> [課題と演習]:
a. 行政の公平性についての文章と次の三つの記述が合っているかを判定し、それぞれ「はい」か「いいえ」で答えたうえで、決め手となる本文の語句を一字も変えずに引用せよ。(i) 政治の役割はルールを定めることだと述べている。(ii) 国家戦略特区では、どこで誰がやるのかを政治が直接決定するとしている。(iii) 一社しか入札に参加できない状態は望ましいとしている。
b. 行政の公平性についての文章を、最後の文の後から書き継げ。

以前、行政の長(総理)の責任(◇前川文書関連-1)でお伝えしておりますが、行政は平等原則が義務付けられており、機会の平等を提供することが義務付けられています。このため、政治が規制を緩和することを決定しても、どこで、誰がやるのかということは、国家戦略特区でさえも、直接的に決定することはありません。どこで、誰がやるかは、適切な条件で公募して、複数の応募者から第三者が納得できる形で決定することが行政には求められているのです。(政治の役割はルールを定めることで、そのルールに沿って執行するのが行政の役目です。)

 

ですから、例えば地方の行政組織が物品調達する時には、複数の業者が参加できる仕様を作り、その仕様に沿うもので、提示した金額の一番安い業者と契約するということが当然のように行われます。入札の金額は、第三者が納得しやすい分かりやすい目安ですから、入札にかければ、凡そ公平な行政という形を整えることができます。(無論、官製談合というような外形だけが、整えられて不正が行われるケースが全くないわけではないのですが、実態としても1万件に1件もないでしょう。)

 

この外形的な公平性を整えるために、複数の業者が参加できないことは望ましくありません。一社しか入札に参加できないのは、行政が恣意的に条件を厳しくしたのではないかと疑われ、公平の原則が守られているか住民や国民に説明できなくなる可能性があるためです。

 

例として、税情報の管理をするためのソフトを利用するためにパソコンを導入したいと考えているケースで説明します。

> [一覧の抜粋]:
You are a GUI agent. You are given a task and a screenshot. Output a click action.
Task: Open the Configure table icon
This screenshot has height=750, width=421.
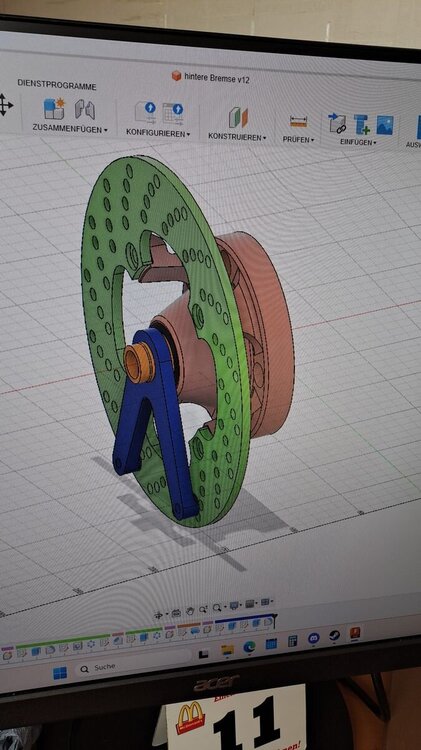[173, 114]
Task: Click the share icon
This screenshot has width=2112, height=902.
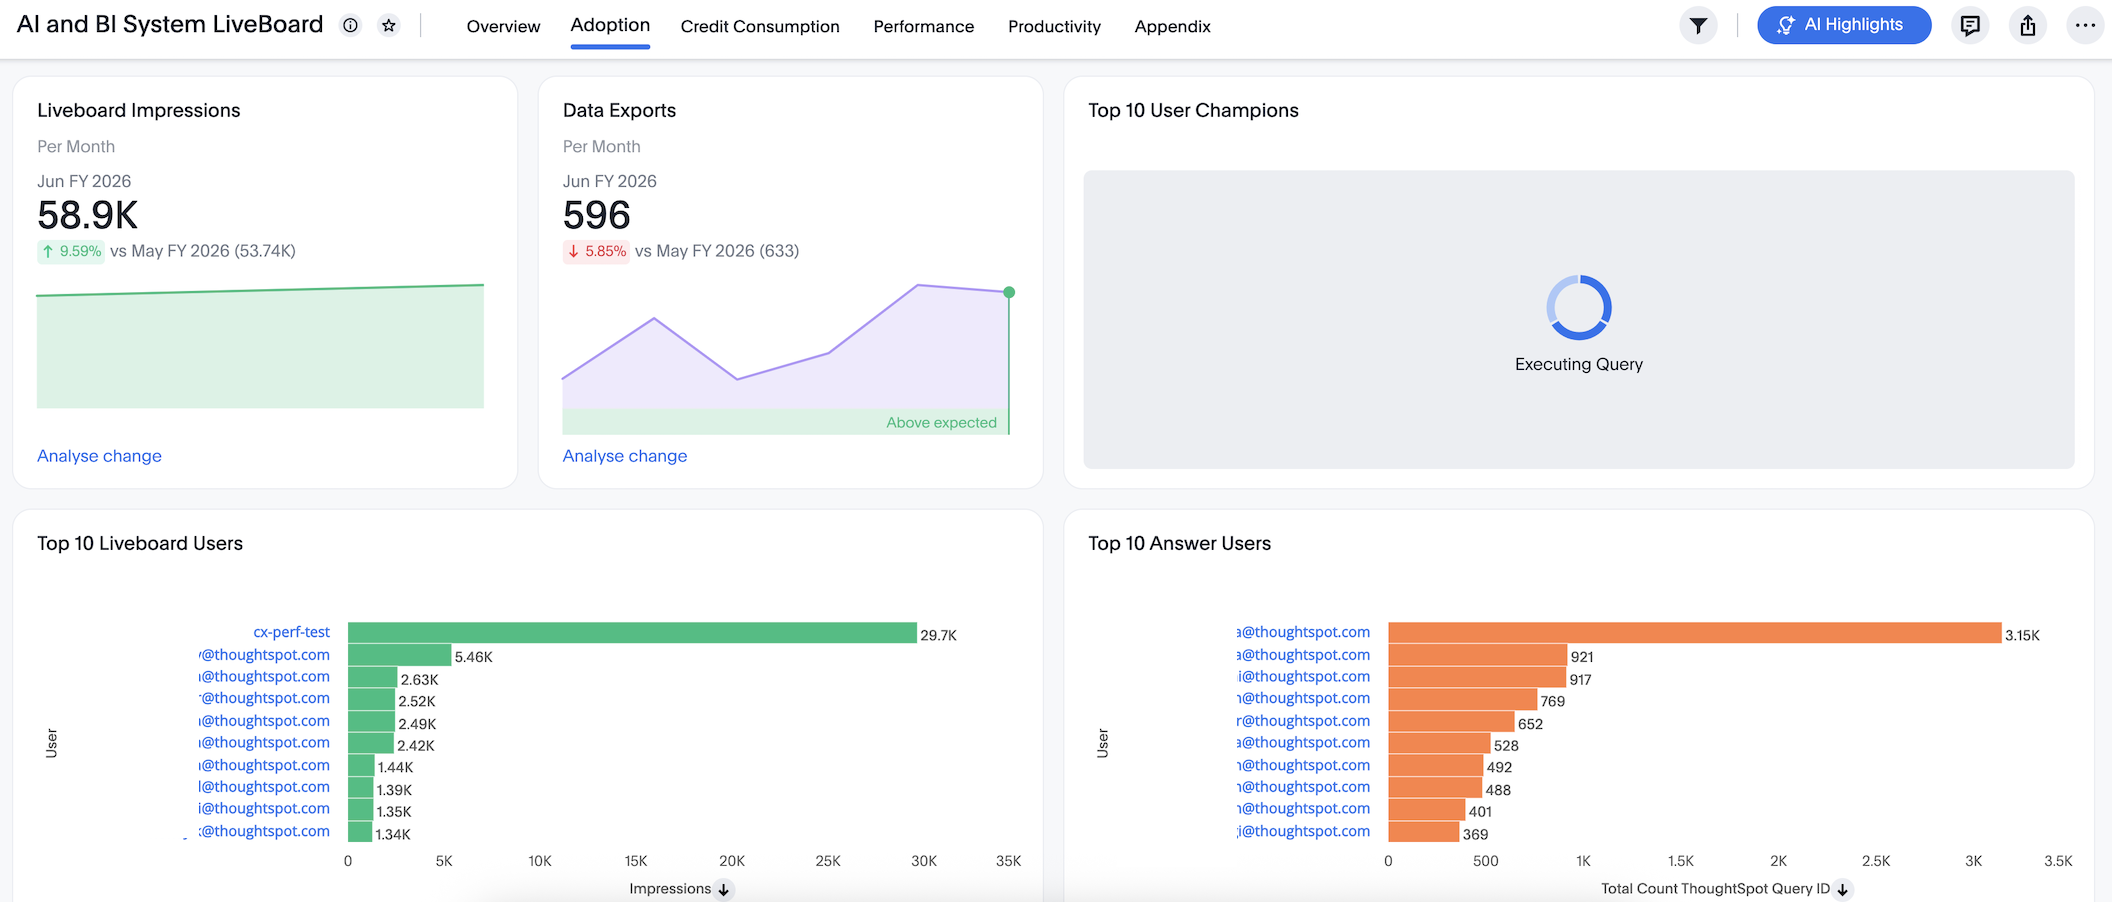Action: [2027, 26]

> [課題の解答]:
a.
(i) はい。「政治の役割はルールを定めることで」
(ii) いいえ。「国家戦略特区でさえも、直接的に決定することはありません」
(iii) いいえ。「複数の業者が参加できないことは望ましくありません」

b.
この際に、まずどのメーカーが作っている税情報の管理ソフトを導入するべきかということを決定するのですが、この場合、価格だけで決めることはできません。メーカーによって完成度が全く違いますから、費用だけで決めたなら、完成度が低く、導入しても効率の悪いソフトを導入することになって、逆に公平性が担保できないのです。(例えば、行政が、文書の作成ができるソフトを導入しようとして、金額だけで決めたなら、Microsoftのwordやジャストシテムが作る一太郎を納品しようと考える業者は、フリーソフトのLibreOfficeやオープンオフィスを納品する業者に勝負にならないでしょう。)

 

このようなケースで、多く行われているのがプロポーザルという手法です。

業者から提案をさせて、それを第三者的な人、大学教授やこの案件に利害関係が認められないシステム関連に強い人などを選定委員として、選定委員会に点数付けをしてもらい、これによりどのメーカーが作るソフトウェアが一番良いかを決定するものです。

 

他にも仕様書をガチガチに作り、機能面で差別化してwordや一太郎のような高機能のものしか通さないという手法もありますが、逆に応募できるところが一つになってしまう可能性もあり、またシステム関係に詳しい第三者から見て必要のない条件が仕様に入れてしまう可能性もあるため、行政側の人間がシステム面に相当精通していないと難しく、多くの場合でプロポーザルという手法が多く行われています。(応募が一つになると、冒頭で述べていたように行政が恣意的に条件を厳しくしたのではないかと疑われ、公平の原則が守られているか住民や国民に説明できなくなるため、そうなるくらいならプロポーザルで第三者に決めさせた方が行政的には楽なのです。)

 

これらの作業はすべて行政の公平性を担保するために日々、多くの行政組織で行われていることです。

 

そして、さらにソフトウェアの業者が決まっても、ハードウェアが同じ業者に決まる訳ではありません。税情報の管理ソフトの例に戻るなら、プロポーザル方式でソフトウェアメーカーをNECが作るものが金額と品質の両面で優れていると選定委員会が答申を出して、その答申を受けて、該当の業者とソフトウェアの導入契約を結んでも、現在作られているソフトのほとんどは、windowsやlinuxなどのOSにより動作が保証され、どこのメーカーが作ったパソコンかによって、ソフトウェアの動作が大きく変わることありません。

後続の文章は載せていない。